One evening, I admitted an older lady. She was alert and oriented when she went to sleep. In the middle of the night, she woke up talking about going to the kitchen to make breakfast. I said “do you remember where I told you are?”
She replied, “Yes! I’m in the hospital! Do you want me to act like it?” Duh!
Two days later, she was NPO for surgery. When the surgeon came in that morning, she told him all about the wonderful breakfast of pancakes, etc that she just ate!
He came out to the desk furious wanting to know who let this woman eat! Mind you, this is 7:00 in the morning. The breakfast carts hadn’t even been around yet. It took some fancy talking on my part to convince him that she had indeed been NPO all night!

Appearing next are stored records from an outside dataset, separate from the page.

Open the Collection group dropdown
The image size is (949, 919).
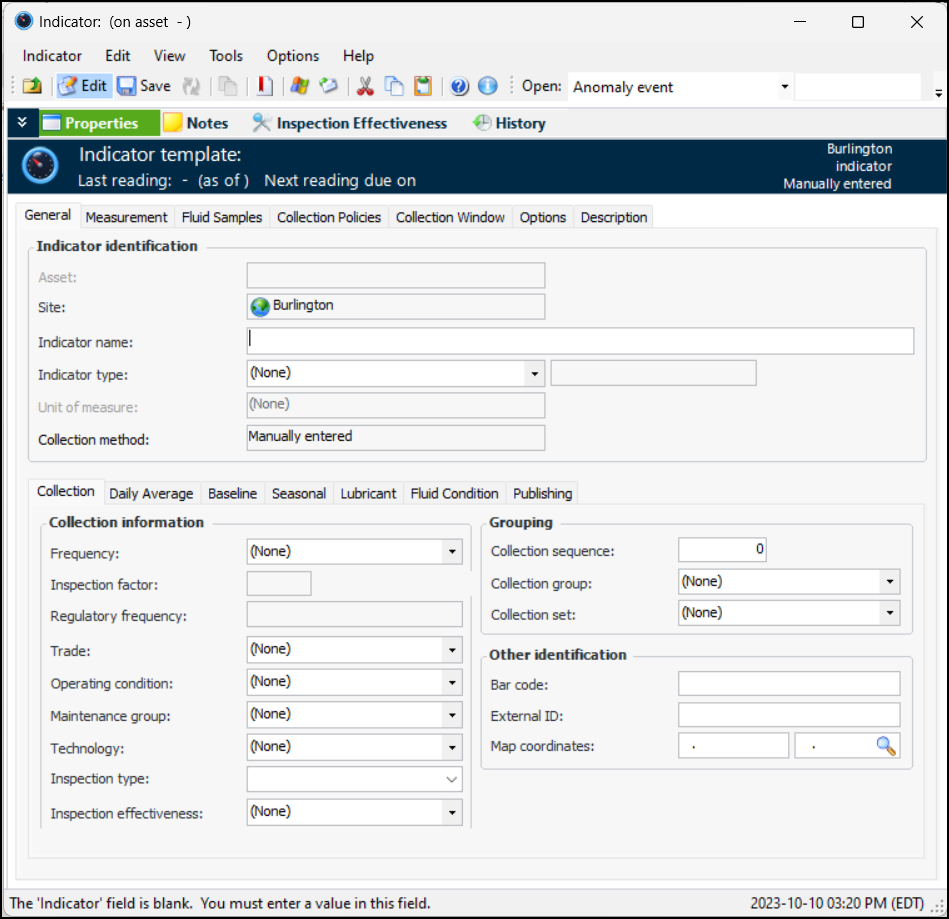(889, 581)
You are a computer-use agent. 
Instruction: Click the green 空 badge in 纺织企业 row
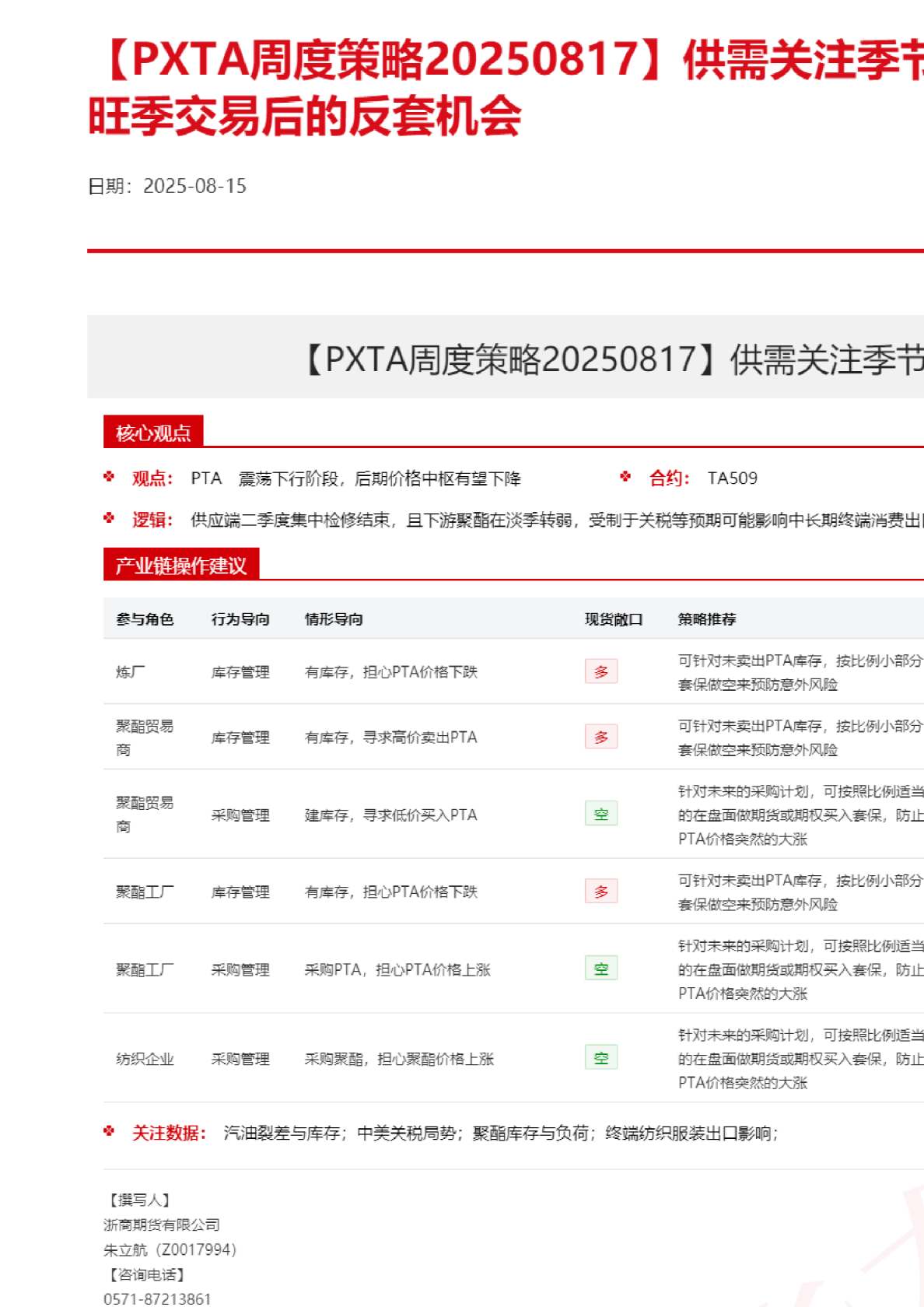click(x=600, y=1058)
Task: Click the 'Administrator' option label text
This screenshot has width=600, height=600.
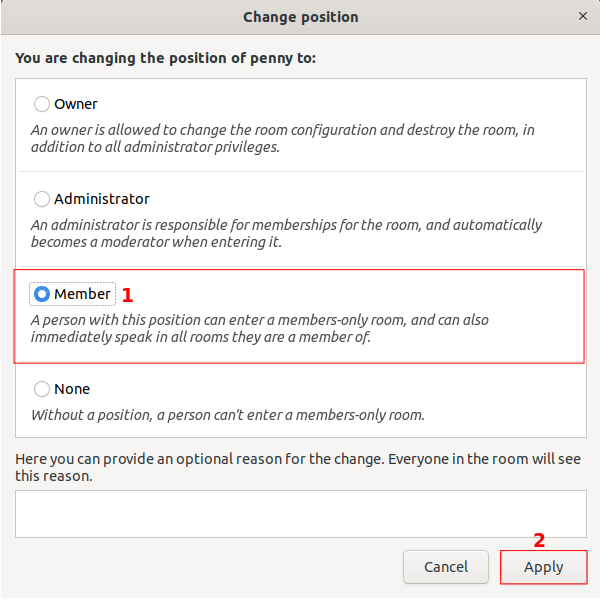Action: pyautogui.click(x=102, y=199)

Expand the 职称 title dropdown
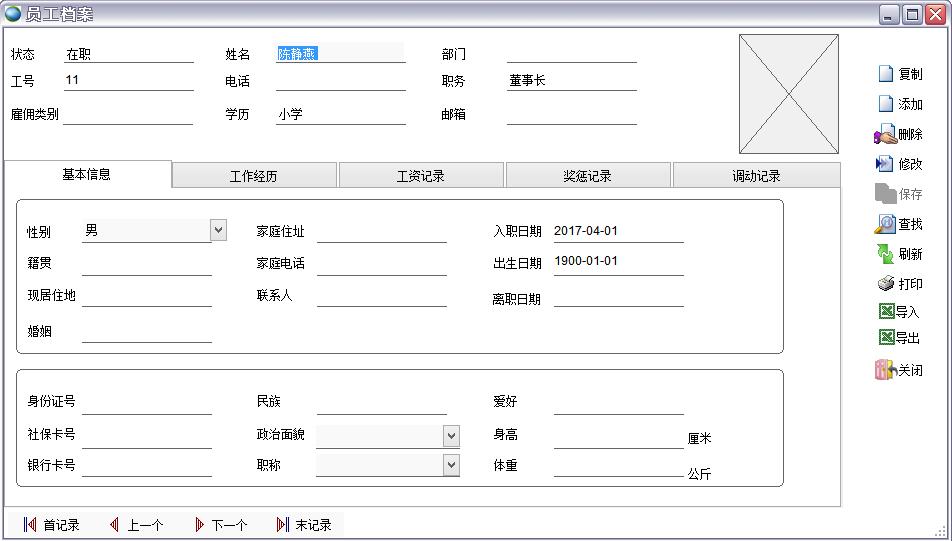coord(451,465)
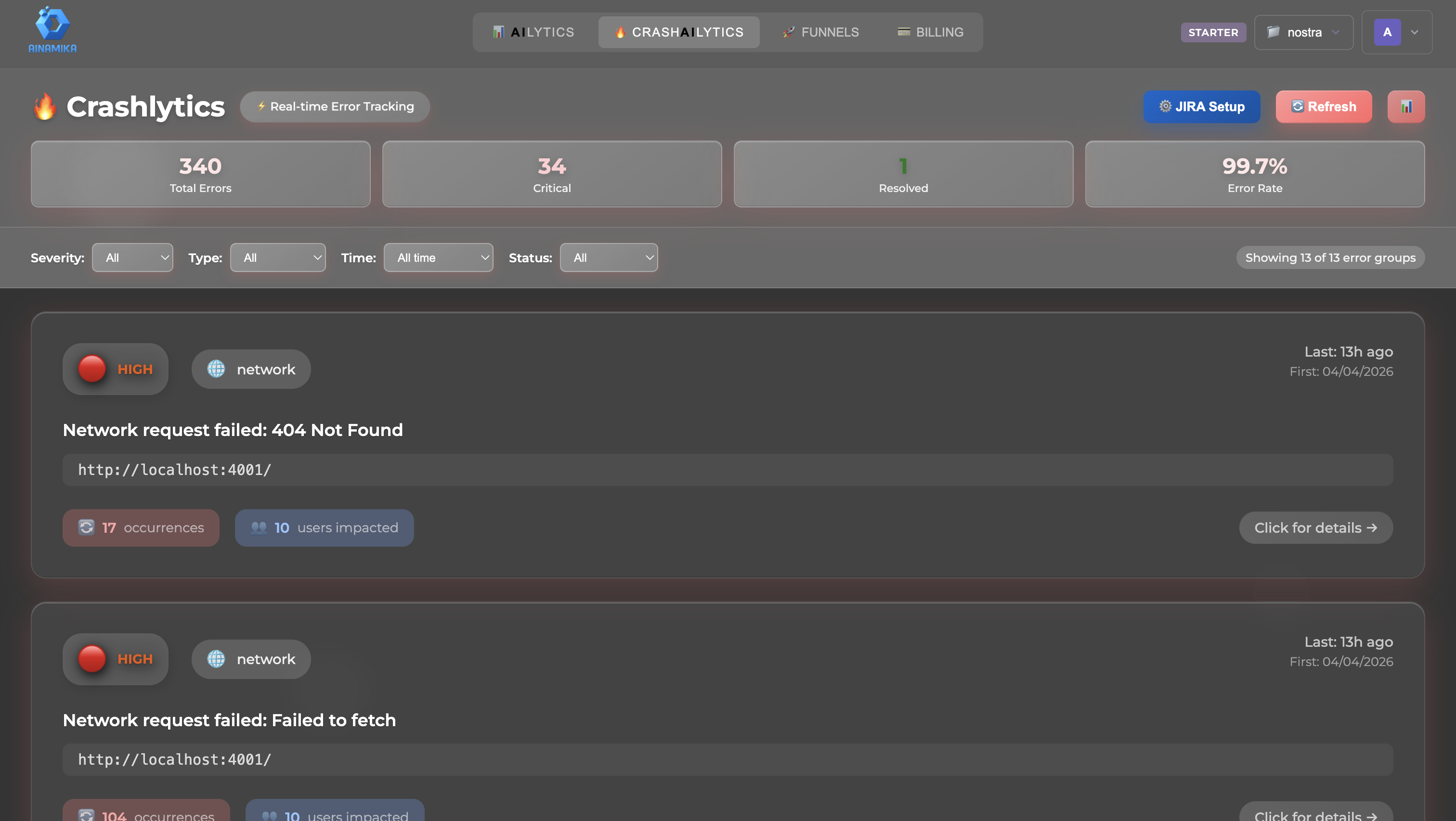Click the Real-time Error Tracking badge

[335, 106]
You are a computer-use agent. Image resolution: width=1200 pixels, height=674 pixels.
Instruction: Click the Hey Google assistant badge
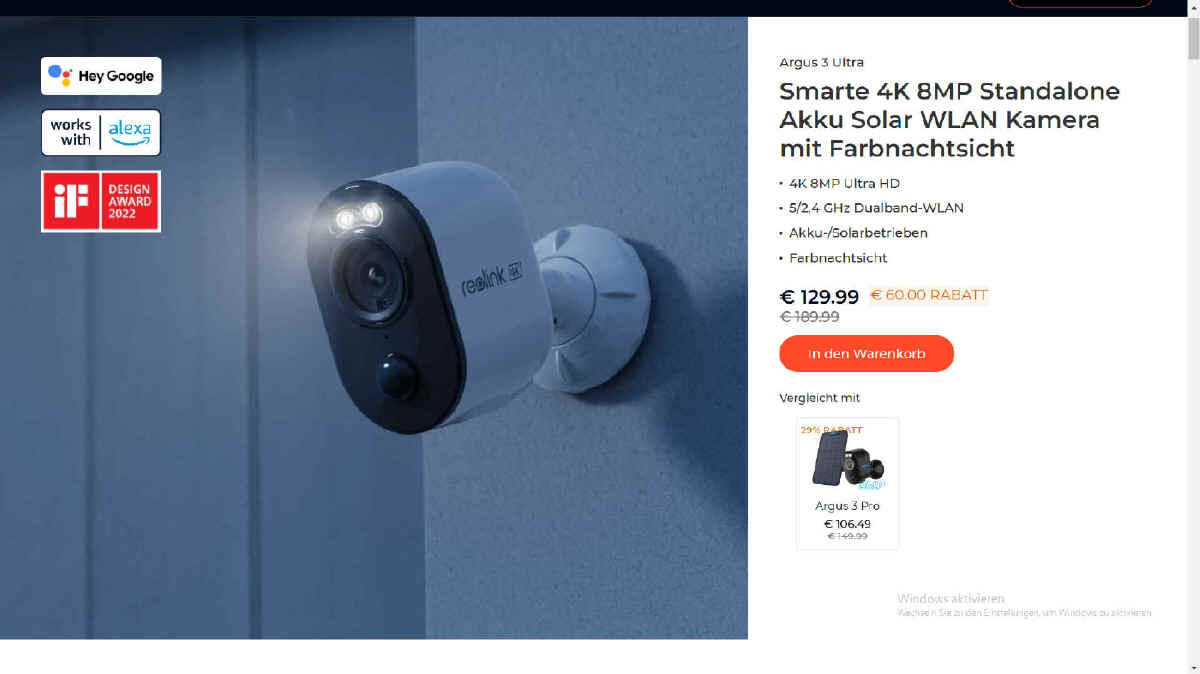pyautogui.click(x=101, y=76)
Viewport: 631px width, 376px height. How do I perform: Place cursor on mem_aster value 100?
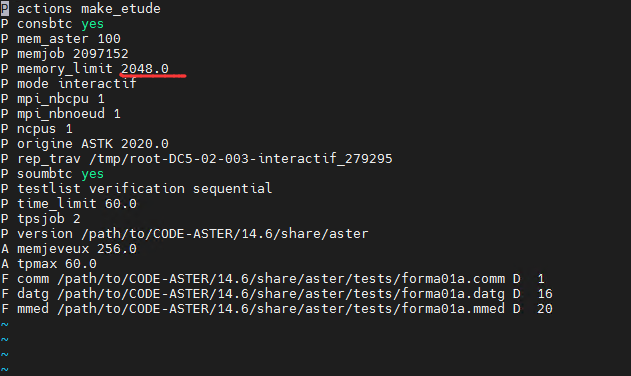pyautogui.click(x=109, y=39)
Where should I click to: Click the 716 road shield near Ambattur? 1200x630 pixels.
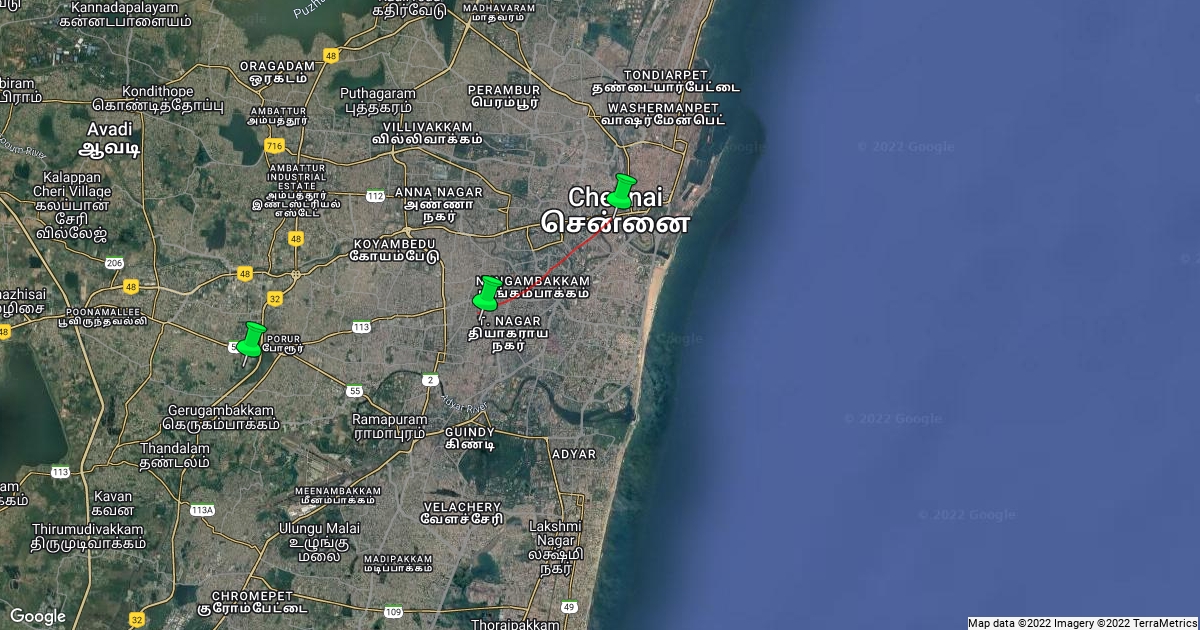point(275,146)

Passing meds on a psych ward, I asked a patient if he was ready for his meds, he said yes. When I brought him his meds(p.o. Valium), he refused. He said I, “I said I was ready, I didn’t say I’ll take them”.
While working in a Pediatric ICU I was emptying a young boy’s foley bag at the end of my shift. When the patient realized what I was doing, he wailed, “Noooooo! I’ve been trying to get to 1000 all day! Now I have to start over.” I wanted to burst out laughing but he was so sincere in his disappointment that I stifled my giggles and laughed out loud later on, during report.
As a new grad working night shift I introduced myself to an elderly male patient and told him, “I’ll be with you all night.” He said, “Honey I don’t think my heart could take it.” His wife smacked him on the shoulder.
I work in a suburban ER. Some of my favorites.
“Oh, marijuana isn’t drugs! And, besides, I read on the Internet that it’s good for pregnant woman!” (Have heard this more times than I can count.)
“Ma’am! The doctor said my arm is broken. So, why is it still hurting?”
“Listen here, you fat, loose p*ssy, b*tch! Take these handcuffs off so I can kill you!” (Patient who had taken a LOT of meth and tried to kill herself. Her family called 911 and the police brought her to the hospital. We’d had to keep her in handcuffs while the sedatives worked to calm her down because she kept trying to choke, punch, bite, scratch, spit on, and kick everyone. The next morning, she denied any memory of any memory of the whole night.)
I asked a mom one time what is the birthdate of her son and she said, “I can’t remember. My labor was too long.” The son was 16 years old.
I have the chest of drawers disease … what used to be on my chest I now tuck in my drawers!
Assessing a young woman with complaint of abdominal pain in ED triage. “ I get this pain all the time because I have fireballs of the Eucharist” (uterine fibroids)
Recently , doing an admission assessment on a 93 yr old.gentleman when his phone rang ,when asked if he wanted to answere it he replied, ” it’s Beyonce. I ‘ll call her back”.